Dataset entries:
++++++++

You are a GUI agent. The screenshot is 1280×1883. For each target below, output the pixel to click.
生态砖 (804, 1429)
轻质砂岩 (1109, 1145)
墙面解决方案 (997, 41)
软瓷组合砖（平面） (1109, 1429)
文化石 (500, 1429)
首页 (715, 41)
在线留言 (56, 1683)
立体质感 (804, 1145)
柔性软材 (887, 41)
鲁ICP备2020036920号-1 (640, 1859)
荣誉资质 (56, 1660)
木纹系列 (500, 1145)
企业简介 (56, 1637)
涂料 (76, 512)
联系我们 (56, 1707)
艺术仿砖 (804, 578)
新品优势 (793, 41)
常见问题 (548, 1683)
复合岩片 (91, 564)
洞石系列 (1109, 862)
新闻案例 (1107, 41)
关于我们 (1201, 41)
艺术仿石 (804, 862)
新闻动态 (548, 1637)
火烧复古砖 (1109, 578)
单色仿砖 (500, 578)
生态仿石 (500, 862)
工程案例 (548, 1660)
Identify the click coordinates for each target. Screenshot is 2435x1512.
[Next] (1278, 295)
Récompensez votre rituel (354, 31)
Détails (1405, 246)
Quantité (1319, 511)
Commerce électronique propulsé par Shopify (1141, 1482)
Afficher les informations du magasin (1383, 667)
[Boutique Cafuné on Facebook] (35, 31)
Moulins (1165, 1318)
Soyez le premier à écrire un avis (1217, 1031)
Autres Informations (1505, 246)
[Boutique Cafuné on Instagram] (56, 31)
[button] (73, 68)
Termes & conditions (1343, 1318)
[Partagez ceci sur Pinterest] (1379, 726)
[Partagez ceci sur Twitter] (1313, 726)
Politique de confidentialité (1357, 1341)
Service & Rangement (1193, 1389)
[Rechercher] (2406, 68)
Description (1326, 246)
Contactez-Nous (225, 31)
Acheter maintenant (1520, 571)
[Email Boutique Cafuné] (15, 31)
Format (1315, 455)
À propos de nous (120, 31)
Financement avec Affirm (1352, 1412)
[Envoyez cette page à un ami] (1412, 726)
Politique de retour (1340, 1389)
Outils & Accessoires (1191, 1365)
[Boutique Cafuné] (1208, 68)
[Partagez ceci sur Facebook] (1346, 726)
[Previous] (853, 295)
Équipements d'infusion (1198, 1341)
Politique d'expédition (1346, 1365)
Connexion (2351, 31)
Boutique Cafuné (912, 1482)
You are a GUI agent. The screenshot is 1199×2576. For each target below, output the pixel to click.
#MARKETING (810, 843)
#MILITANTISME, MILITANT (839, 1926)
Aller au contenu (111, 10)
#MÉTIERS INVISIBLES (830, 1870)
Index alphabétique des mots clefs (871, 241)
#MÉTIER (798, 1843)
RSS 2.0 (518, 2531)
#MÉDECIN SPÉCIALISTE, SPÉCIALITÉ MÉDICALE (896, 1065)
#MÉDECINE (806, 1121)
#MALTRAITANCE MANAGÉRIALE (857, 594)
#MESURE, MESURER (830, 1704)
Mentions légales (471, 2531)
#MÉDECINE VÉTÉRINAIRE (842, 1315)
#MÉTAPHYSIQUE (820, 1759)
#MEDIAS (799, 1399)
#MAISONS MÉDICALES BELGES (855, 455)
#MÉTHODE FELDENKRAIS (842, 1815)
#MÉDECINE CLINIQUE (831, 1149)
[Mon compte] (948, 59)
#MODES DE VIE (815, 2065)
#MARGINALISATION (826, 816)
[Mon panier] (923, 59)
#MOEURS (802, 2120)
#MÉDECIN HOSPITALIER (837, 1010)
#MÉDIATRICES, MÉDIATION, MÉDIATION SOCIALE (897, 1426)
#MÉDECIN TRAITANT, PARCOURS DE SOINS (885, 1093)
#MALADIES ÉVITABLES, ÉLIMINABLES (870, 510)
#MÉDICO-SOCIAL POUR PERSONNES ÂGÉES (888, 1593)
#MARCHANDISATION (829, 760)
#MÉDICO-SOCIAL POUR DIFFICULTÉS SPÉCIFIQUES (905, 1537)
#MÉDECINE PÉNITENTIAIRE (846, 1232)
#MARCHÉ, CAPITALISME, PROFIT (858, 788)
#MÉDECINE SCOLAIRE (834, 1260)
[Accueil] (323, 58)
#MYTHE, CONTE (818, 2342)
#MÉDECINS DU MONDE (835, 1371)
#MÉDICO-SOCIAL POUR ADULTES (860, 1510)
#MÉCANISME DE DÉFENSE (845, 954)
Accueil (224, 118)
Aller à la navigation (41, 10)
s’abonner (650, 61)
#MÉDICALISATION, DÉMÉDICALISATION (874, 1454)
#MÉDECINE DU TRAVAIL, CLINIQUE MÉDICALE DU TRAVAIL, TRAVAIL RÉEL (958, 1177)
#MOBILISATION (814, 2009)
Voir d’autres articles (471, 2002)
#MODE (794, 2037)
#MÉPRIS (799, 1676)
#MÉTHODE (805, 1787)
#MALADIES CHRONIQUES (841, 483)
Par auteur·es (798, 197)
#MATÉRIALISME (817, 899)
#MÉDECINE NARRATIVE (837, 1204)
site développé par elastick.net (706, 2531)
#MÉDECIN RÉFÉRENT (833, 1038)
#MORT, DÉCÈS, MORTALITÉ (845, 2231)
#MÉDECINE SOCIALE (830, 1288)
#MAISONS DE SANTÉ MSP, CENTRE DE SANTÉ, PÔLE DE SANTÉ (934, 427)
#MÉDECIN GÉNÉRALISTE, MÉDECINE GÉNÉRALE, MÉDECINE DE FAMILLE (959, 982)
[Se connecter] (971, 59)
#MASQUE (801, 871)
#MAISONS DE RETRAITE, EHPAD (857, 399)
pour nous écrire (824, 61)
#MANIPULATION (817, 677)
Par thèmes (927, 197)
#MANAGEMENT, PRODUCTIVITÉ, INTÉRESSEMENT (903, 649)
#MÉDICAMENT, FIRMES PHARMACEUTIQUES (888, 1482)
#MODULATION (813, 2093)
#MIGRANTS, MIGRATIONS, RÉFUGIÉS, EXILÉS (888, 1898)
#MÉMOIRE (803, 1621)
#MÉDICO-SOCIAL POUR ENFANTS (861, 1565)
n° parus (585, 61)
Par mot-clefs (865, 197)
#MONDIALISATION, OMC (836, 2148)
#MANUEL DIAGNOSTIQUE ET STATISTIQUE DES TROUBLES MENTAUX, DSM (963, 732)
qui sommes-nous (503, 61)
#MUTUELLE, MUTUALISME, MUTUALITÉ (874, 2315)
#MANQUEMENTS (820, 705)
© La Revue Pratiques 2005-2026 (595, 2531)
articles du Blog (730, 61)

++++++++

All lines with the word "MAISONS" must be located in the data and copied.

▶ [Written response]:
#MAISONS MÉDICALES BELGES (855, 455)
#MAISONS DE SANTÉ MSP, CENTRE DE SANTÉ, PÔLE DE SANTÉ (934, 427)
#MAISONS DE RETRAITE, EHPAD (857, 399)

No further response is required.